Williams is also masterful at orchestrating exquisite contrasts, such as in the story “Glee.” If one forgets for a moment the popular television show, the title conjures good feeling, and begins: “We have a drink of coffee and a Danish and it has this, what we call — grandmother cough-up — a bright yellow filling. The project is to resurrect glee. This is the explicit reason I get on a bus and go to an area where I do this and have a black coffee.” It’s not joy, but glee that the narrator has lost and seeks to recapture, by way of coffee and a danish with custard like cough-up and conversation with this friend. Williams strings words in a way that thrills the ear. The syntactic play within the sentences shouldn’t be underestimated in providing their own form of readerly delight. Here the sentence riffs on the repetition of the hard “e” combined with the resonance of coffee and cough-up. And yet disgust is served alongside this happiness, a joyful meeting over grandmother’s cough-up?
Such specificity brings forth abstracted feelings. When the narrator in “Glee” later turns on the television, and watches a show where a suitor proposes marriage and is turned down, the narrator thinks, “when something momentous occurs, I am glad to say there is a sense of crisis.” The sense of catharsis received from watching someone else’s staged tragedy heightens a sense that something of significance is occurring even if this isn’t the case, and Williams captures this sentiment oh so succinctly. As readers we are twice removed, making this a meta-commentary on the role that stories play in our own lives.
Throughout Vicky Swanky Is a Beauty, there’s a pervasive fear of disappearance and self-ablation; a character fears being forgotten, a daughter and husband disappear, and yet another character cancels her own appearance. We exit, however, with an awareness of Williams’ authorial wand waving over the dark linguistic matter as she acts as the conduit through which these words and images appear: “The star! The cross! The Square! A single sign shows the tendency. Can people avoid disaster? Yes.
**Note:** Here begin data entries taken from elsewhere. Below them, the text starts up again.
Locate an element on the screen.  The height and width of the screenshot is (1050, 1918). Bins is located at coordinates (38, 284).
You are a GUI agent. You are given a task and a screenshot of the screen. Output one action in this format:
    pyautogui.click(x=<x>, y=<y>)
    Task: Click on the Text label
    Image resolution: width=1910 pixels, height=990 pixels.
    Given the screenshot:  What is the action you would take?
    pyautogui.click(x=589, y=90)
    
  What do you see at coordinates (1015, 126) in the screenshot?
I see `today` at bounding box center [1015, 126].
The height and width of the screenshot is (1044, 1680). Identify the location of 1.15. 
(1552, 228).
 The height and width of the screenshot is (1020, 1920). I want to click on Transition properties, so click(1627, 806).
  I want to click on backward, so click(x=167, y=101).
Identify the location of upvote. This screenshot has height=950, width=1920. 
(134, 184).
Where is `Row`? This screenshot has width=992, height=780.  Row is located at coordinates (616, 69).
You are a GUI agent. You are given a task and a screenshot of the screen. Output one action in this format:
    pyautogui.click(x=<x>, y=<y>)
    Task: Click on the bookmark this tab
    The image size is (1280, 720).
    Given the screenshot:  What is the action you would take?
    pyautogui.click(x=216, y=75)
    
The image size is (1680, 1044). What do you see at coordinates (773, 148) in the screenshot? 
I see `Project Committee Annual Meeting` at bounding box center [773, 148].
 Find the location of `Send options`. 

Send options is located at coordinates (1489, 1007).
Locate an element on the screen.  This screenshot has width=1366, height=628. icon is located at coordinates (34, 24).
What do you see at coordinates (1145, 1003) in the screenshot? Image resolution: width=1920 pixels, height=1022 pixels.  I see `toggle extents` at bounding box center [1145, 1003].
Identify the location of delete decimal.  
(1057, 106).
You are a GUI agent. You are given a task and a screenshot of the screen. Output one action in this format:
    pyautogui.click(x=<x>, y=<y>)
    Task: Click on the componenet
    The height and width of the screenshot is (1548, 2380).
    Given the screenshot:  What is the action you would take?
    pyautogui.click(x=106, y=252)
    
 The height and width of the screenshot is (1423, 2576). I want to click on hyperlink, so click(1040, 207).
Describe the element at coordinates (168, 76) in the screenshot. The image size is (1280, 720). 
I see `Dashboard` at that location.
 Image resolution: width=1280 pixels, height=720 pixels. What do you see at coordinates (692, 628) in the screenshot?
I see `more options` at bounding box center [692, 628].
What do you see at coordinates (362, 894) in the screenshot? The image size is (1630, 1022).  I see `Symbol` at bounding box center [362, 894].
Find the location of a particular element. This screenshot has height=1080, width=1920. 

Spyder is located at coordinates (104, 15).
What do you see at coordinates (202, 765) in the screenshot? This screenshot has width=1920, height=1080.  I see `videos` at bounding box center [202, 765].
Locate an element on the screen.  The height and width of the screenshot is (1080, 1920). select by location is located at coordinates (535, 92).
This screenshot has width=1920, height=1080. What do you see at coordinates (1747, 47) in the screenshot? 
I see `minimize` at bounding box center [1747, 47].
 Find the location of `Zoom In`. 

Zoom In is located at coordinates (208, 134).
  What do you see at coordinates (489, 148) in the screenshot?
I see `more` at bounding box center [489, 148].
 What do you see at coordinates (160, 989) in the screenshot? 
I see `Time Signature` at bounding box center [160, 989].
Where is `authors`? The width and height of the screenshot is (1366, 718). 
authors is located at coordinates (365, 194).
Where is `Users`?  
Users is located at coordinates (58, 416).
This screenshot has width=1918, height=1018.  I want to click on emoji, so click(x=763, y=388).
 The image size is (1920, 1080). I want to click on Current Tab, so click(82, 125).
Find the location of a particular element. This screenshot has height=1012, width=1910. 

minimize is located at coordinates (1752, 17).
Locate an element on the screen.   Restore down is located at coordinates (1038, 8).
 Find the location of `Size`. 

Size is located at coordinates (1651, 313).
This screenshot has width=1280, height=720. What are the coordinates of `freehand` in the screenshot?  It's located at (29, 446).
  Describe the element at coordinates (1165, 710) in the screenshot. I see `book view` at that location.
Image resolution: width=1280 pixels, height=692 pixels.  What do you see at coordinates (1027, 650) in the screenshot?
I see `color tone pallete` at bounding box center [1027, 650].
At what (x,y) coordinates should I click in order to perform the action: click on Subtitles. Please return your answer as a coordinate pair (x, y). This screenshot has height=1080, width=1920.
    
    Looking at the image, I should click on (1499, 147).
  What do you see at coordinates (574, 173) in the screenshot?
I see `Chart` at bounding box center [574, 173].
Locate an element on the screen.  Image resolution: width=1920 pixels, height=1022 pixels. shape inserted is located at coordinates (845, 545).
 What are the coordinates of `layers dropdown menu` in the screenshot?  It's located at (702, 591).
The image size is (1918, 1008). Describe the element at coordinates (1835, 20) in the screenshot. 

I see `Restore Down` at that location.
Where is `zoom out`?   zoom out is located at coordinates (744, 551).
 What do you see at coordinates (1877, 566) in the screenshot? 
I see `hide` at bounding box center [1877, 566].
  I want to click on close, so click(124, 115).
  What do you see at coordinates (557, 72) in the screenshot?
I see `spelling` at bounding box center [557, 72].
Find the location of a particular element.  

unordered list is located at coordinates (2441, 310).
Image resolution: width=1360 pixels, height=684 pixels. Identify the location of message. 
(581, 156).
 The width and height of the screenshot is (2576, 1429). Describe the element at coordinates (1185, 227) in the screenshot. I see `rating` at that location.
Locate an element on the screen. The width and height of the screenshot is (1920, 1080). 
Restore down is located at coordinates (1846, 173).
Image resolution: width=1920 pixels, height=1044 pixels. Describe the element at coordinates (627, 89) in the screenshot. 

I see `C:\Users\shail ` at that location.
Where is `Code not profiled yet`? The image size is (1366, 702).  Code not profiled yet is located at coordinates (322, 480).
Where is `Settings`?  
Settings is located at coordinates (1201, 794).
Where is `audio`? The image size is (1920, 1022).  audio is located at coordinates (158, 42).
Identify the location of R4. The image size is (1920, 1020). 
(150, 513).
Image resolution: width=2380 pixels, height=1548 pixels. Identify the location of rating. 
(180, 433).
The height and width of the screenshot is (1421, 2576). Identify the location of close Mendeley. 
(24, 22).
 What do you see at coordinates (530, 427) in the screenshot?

I leave my readers to draw their own conclusions.” Williams’ endings often leave the reader with more questions than conclusions, and yet it’s this openness that allows her stories to inhabit dimensions of experience far vaster than their petite packaging would suggest. Even without the cameo appearances by the character “Diane Williams,” it’s unlikely that anyone who’s attempted to tease apart a handful of Williams’ stories will forget her linguistic precision, the ways she whittles sentences into solid gems, or her wonderfully strange way of seeing.